In 1985, the Lifeline Assistance program was created to make sure low-income citizens weren’t cut off from emergency services, job searches or a communications device for children in single-famly homes. At first, it only covered land line phones in homes. Cellphones were added when they became a primary source of communication.

Persons who qualify for Lifeline Assistance get a free phone and 250 free minutes and 250 free text messages each month. The program is paid for by telephone subscribers who pay a “federal universal service charge” of up to $3.22 a month on their phone bills.

The cost of the program was $819 million in 2008, and it mushroomed to $2.2 billion in 2012. Abuses have been rampant. Families and individuals have received more than one phone, some are sold to buy drugs and make other purchases and enforcement has been extremely lax.

U.S. Sen. David Vitter, R-La., and U.S. Rep. Tim Griffin, R-Arkansas, want to either do away with the program or change it back to only cover home land lines. Their chances of succeeding are awfully slim in view of the administration’s belief that no checks and balances are necessary in any federal program.

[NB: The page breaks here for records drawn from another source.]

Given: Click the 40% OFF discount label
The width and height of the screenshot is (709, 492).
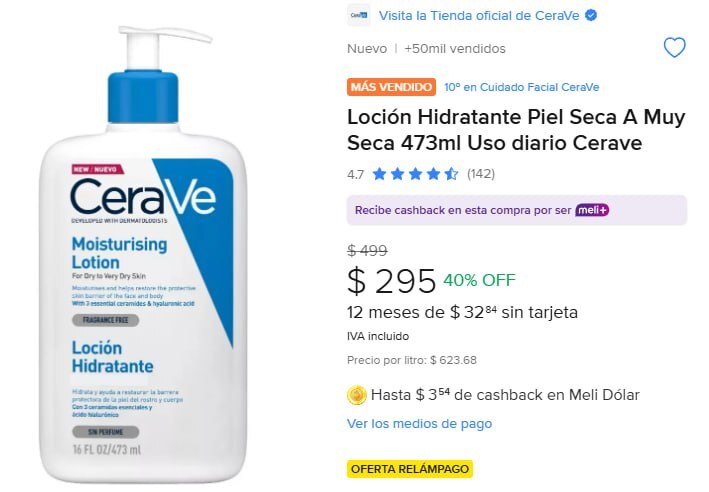Looking at the screenshot, I should click(479, 280).
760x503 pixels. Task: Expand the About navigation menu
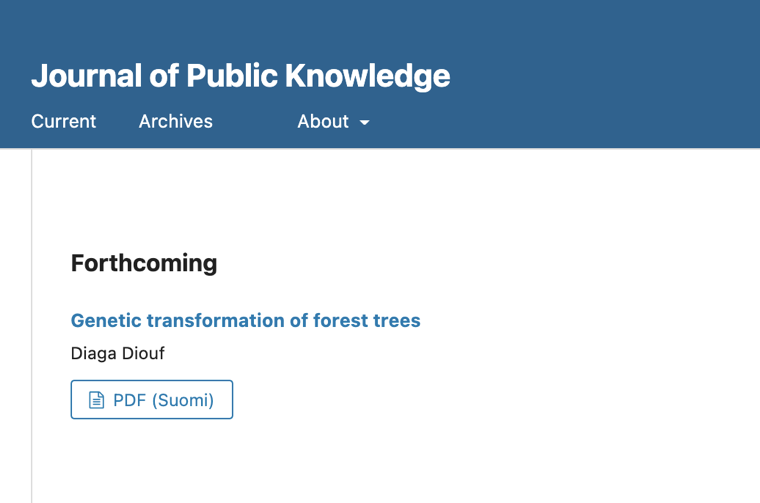(333, 122)
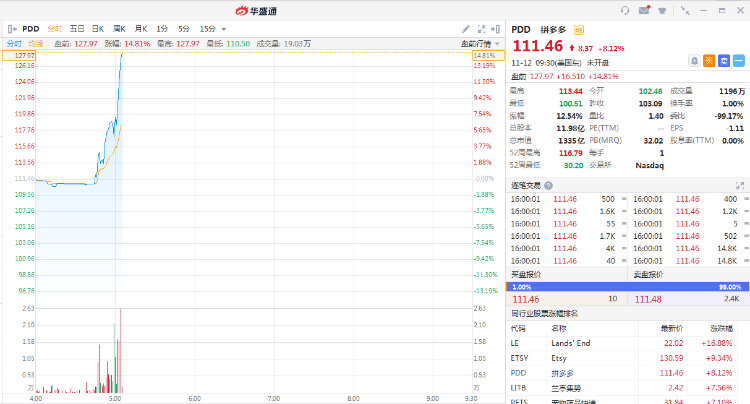Toggle the 均线 average line display
The height and width of the screenshot is (404, 750).
pos(36,44)
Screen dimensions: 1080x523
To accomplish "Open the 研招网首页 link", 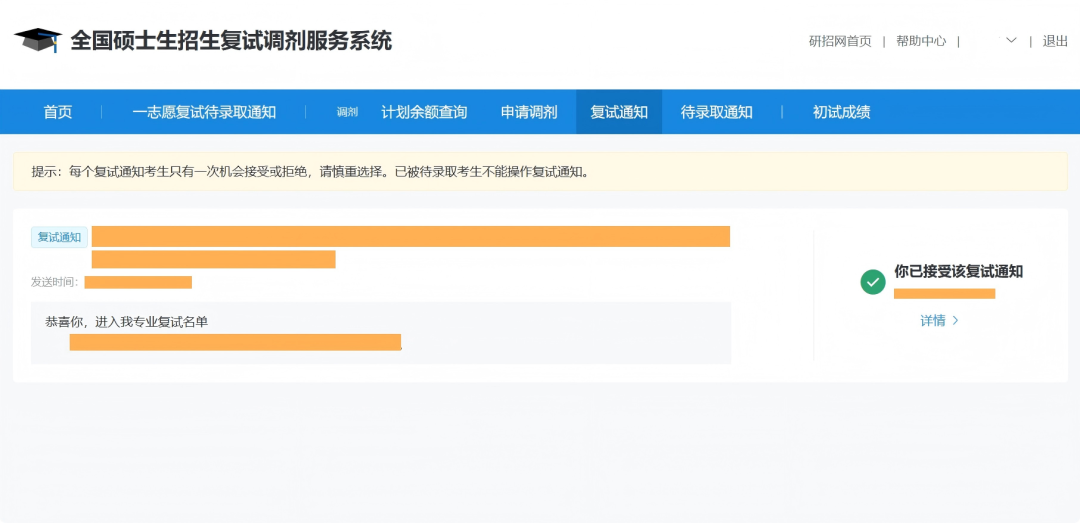I will pyautogui.click(x=840, y=41).
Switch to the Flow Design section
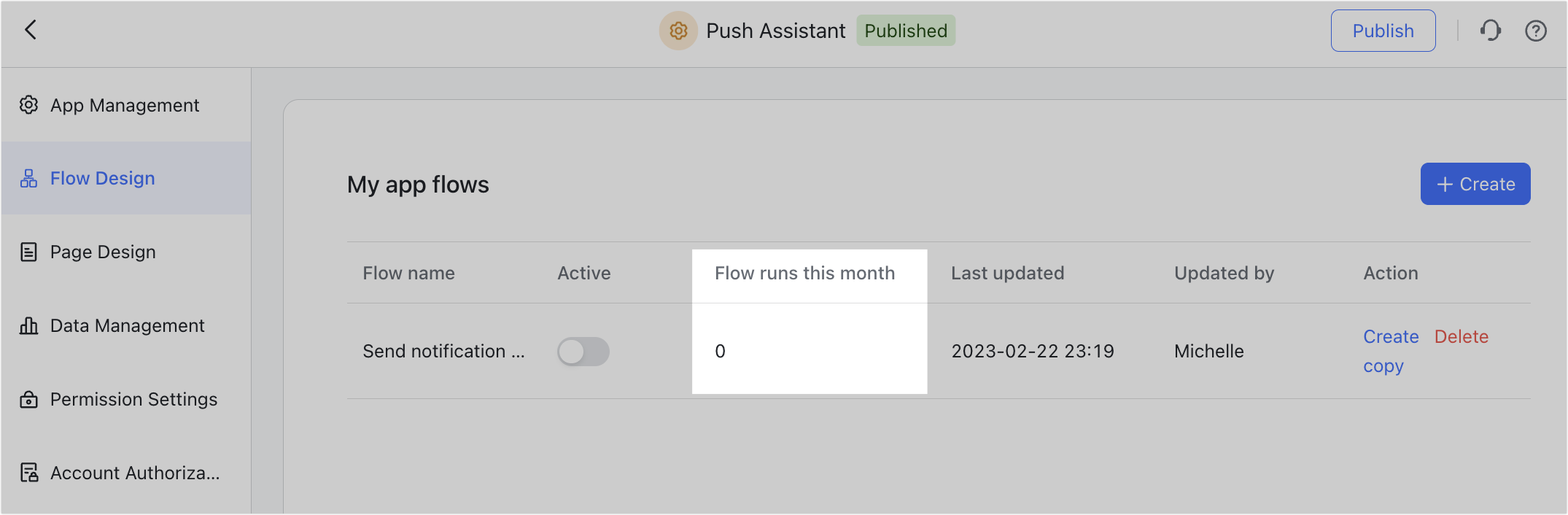The height and width of the screenshot is (515, 1568). pos(102,177)
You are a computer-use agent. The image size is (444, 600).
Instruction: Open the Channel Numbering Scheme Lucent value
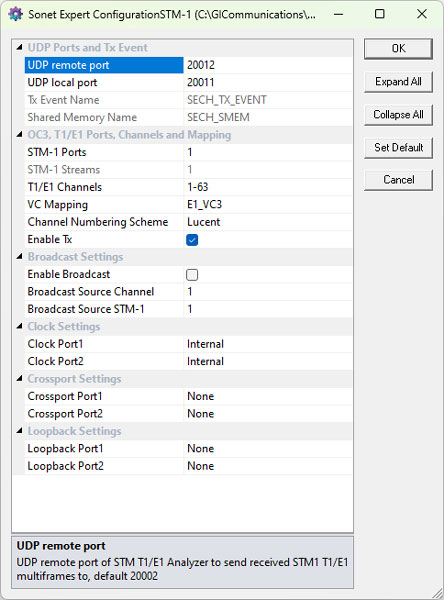(x=268, y=222)
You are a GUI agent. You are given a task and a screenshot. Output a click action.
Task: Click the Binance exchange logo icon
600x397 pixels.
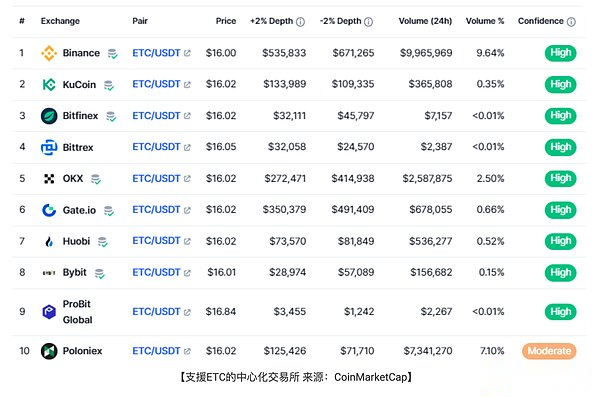point(49,53)
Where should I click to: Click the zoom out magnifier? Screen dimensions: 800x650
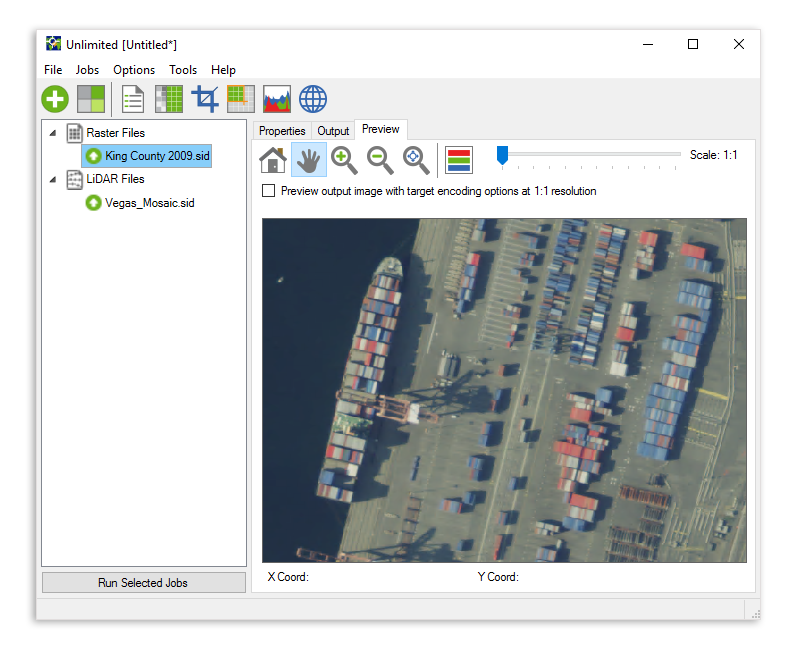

Griffin said to Fox News back in March, “There is a lot of waste in it, and we need to be asking ourselves, ‘Where do we draw the line? Do we give everybody an iPad next? A computer? Is that the role the federal government should be playing?’”

In light of recent history, none of that is out of the realm of possibility.

OK, what about the farm bill and immigration reform?

A major hang-up that defeated a five-year farm bill in the U.S. House is the federal food stamp program. The House bill would have cut the $80 billion a year program by $2 billion a year. The Senate earlier passed its farm bill by a comfortable 66-27 margin. It reduced the food stamp program by $400 million, one-fifth of the House reduction.

Republicans say that isn’t enough. Democrats think $2 billion a year is too much. And Democrats voted against the bill in large numbers when new work requirements were added.

Louisiana House members split down the middle on the farm bill. U.S. Reps. Charles Boustany, R-Lafayette; Bill Cassidy, R-Baton Rouge; and Rodney Alexander, R-Quitman, voted for the bill. Reps. Steve Scalise, R-Jefferson, John Fleming, R-Minden and Cedric Richmond, D-New Orleans were opposed.

Do opponents of cutting the food stamp program really believe there are no abuses that ought to be eliminated? And have we totally abandoned the idea that most able-bodied Americans should try to work for a living, even when they are on the receiving end of federal handouts?

The free phone and food stamp issues give Americans just cause to believe a 10-year path to citizenship shouldn’t begin right away for 11 million illegal immigrants who are already here. A number of Republican congressmen believe the federal government should first prove it can stop more illegal entries at the border.

A Senate compromise on border security would double the Border Patrol with 20,000 new agents, use 18 new unmanned surveillance drones, add 350 miles to the existing 350 miles of border fencing and use other devices to stop the flow. However, it is going to take a decade to put it all in place.

Sen. John Hoeven, R-N.D., helped broker the compromise, and he said Americans want strong, comprehensive immigration reform.

“… They want to know that 10 years from now, we won’t find ourselves in this same position, having to address the same problem,” he said.

House Republicans, who are skeptical, want to see some results at the border before temporary legal status is given to illegal immigrants.

National Journal, a Washington political news magazine, said, “Here are their demands: They want solid border-security targets written directly into the law, such that the federal government can’t get around them. They want people who overstay their visas to be deportable. They want state and local police to get in on the enforcement game, noting that traffic cops outnumber federal immigration agents on the streets. Their constituents trust their local police force far more than they trust the Obama administration.”

That’s it in a nutshell. Many Republicans know they are in trouble with Hispanics over the immigration issue. However, a number of them have reason to think promises of a more secure border won’t happen unless that comes before any other concessions. You can understand that view in light of the federal government’s inability or unwillingness to stop abuses in the food stamp program and the cellphone rip-offs.